It's not as simple as it seems: learning from company, sourcing from smallholders
This blog was originally written for and published on the Business Fights Poverty website.
A sustainable supply chain that sources from smallholder farmers - sounds easy. But it is common knowledge that long-standing problems like insufficient quantity and quality, side-selling of the harvest, rainfall, pests and prices, can often beset initiatives in practice.
Two candid new case studies depict the innovative attempts of two businesses to set up smallholder sourcing strategies, and how they have learned from the problems they encountered.
Universal Industries, Malawi’s leading snack and biscuit manufacturer, decided in 2008 to move into production of High Quality Cassava Flour. ‘Commercialising cassava: New opportunities for Universal Industries and Malawian smallholders,’ tells the tale of how this mainstream commercial agro-processor has invested in a smallholder sourcing model in a more challenging context than usual: with farmers who are NOT already linked to formal markets, for a low-value crop, in a country where contract farming is not seen to work, for a production line that depends on high consistent volumes, sourcing a crop that is normally grown in small quantities for subsistence and local sale at prices that are higher than the business model can afford.

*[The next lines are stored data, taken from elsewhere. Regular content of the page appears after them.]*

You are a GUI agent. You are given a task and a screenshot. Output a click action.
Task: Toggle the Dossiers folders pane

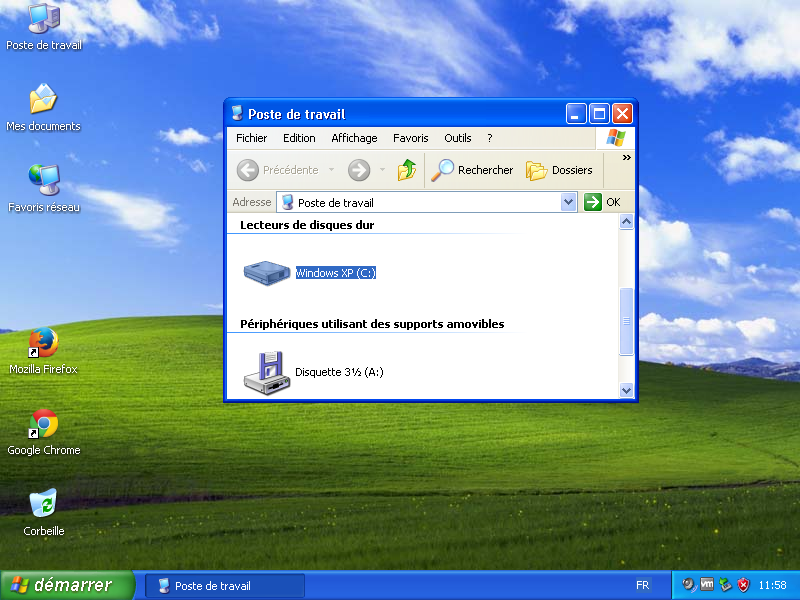[559, 170]
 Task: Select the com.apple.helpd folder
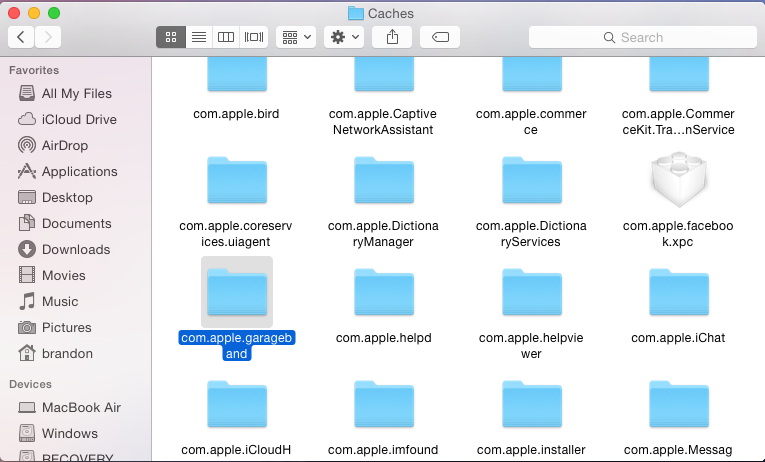[384, 296]
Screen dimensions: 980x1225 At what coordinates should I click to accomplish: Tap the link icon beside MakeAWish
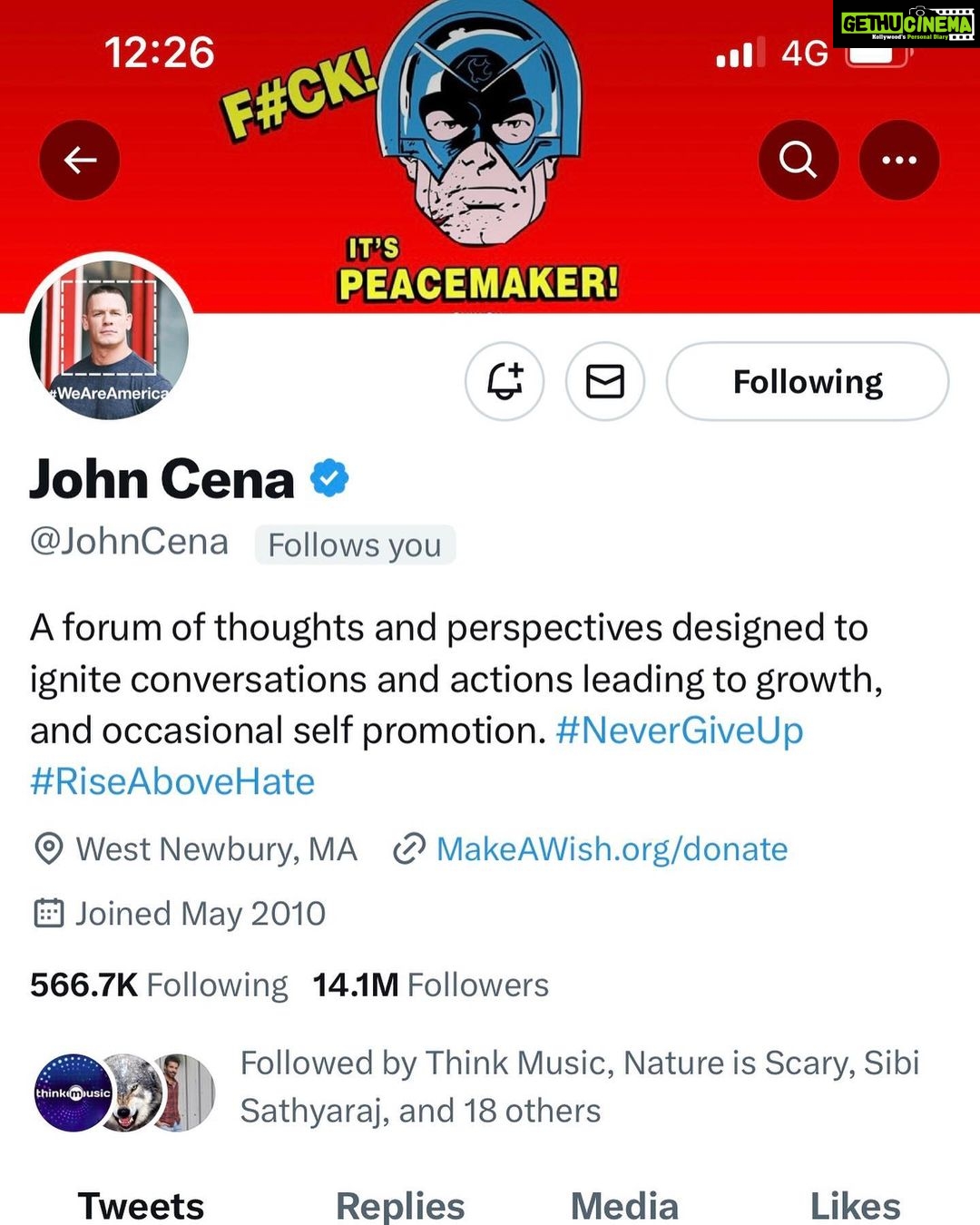(409, 849)

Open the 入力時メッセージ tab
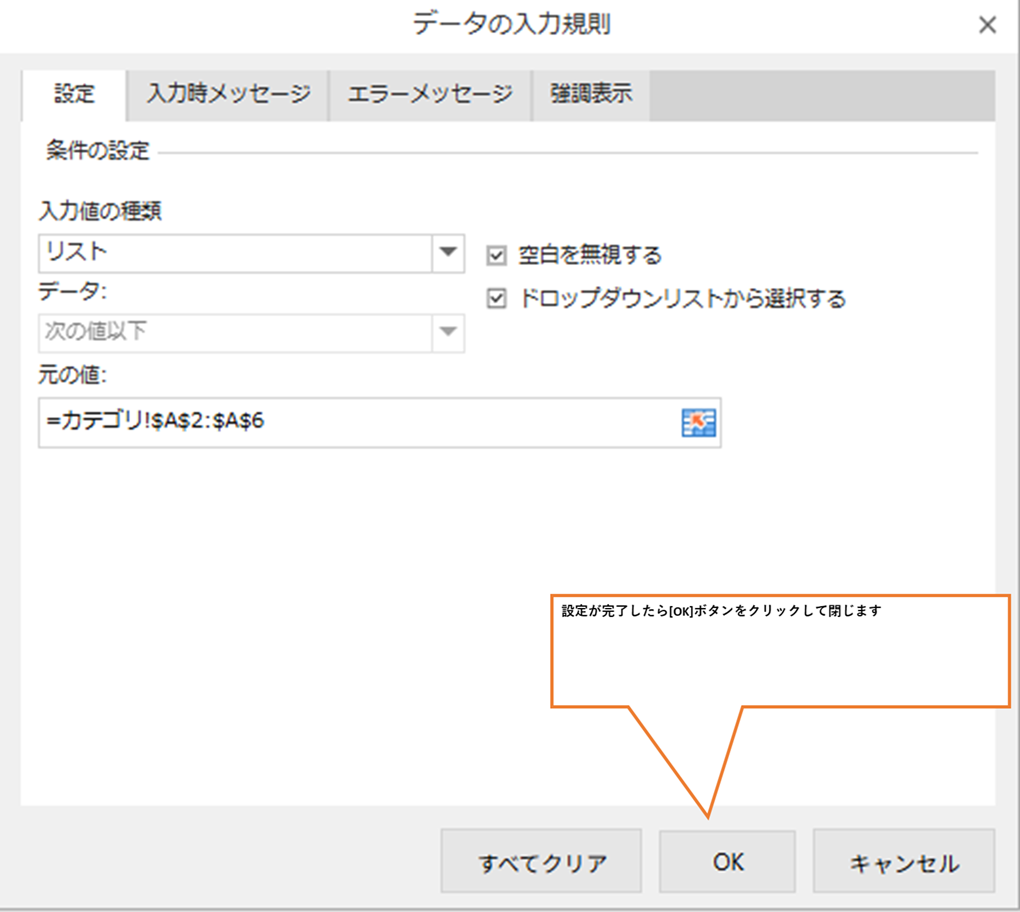229,95
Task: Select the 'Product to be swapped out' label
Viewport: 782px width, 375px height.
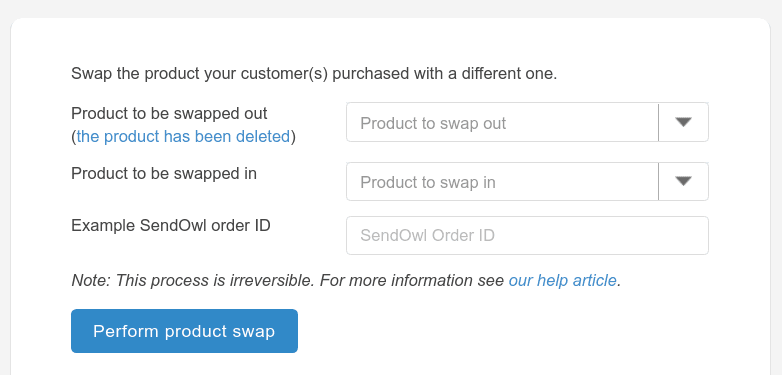Action: tap(170, 113)
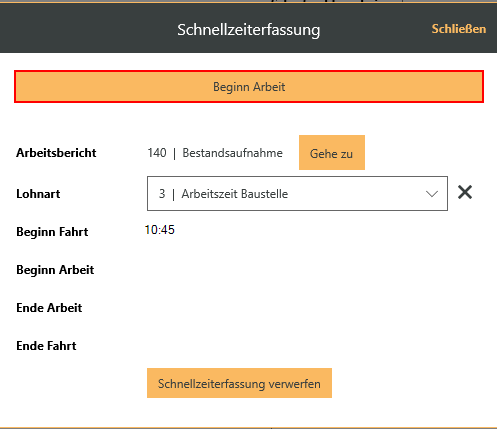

The Year 1 targets could not be met because the flash drier, an essential piece of equipment for the processing plant, faced customs delays upon import. At the start of the Year 2 season, supplies procured through the main NGO partners and their smallholder programmes fell short of what had been expected. And yet, despite all this, Universal is persevering, adapting the model, and is on track moving towards ambitious targets. Universal has decided to reduce reliance on NGO partners, and is developing its own extension service to support farmers. It is planting land to provide seedlings to smallholders. And it is investing in farmer engagement like never before.
Far away from Malawi in Bangladesh, a very different model was piloted in 2013 by ACI, an agribusiness conglomerate. ACI opted for contract farming, and having surveyed the options, chose what was called an ‘intermediary model’ in which ACI provided the input and purchased the outputs, while NGO partners provided credit, technical support information training and aggregation at farm level. This model fits ACI, as the commercial drivers are to both sell agri-inputs, and to secure supplies for its retail arm, but its core expertise does not rest in farmer engagement.
‘ACI Agribusiness: Designing and testing an integrated contract farming model in Bangladesh,’ tells the story of the pilot that ‘failed’ if judged by its harvest, but ‘worked’ if judged by what a pilot should deliver – a test of a model and lessons for how to improve it. Whether the poor pilot harvest could be blamed on late rains, lack of farmer seedling management, insufficient farmer training, poor partnership management, or the choice of the summer tomato crop, does not matter. What does matter is that lessons have been learnt on how to mitigate these various risks in future.
The case study highlights lessons learnt in one page (page 19) and they make a great read. In summary:
- Use a pilot to test models not deliver results
- Secure strong central leadership and management buy-in
- Building collaboration across business units takes time and leadership
- Clearly identify partner roles
- Pilot with proven technologies
- Provide adequate training
- Ensure farmers understand the terms
- Monitor closely
The countries, culture and contracting model in the cases of Universal and ACI are very different. But in both, company persistence and the strategic drivers of an inclusive approach to supply chain management are strong. Both companies are investing further and expect to scale up to be working with several thousand farmers, and turning a profit, within a few years.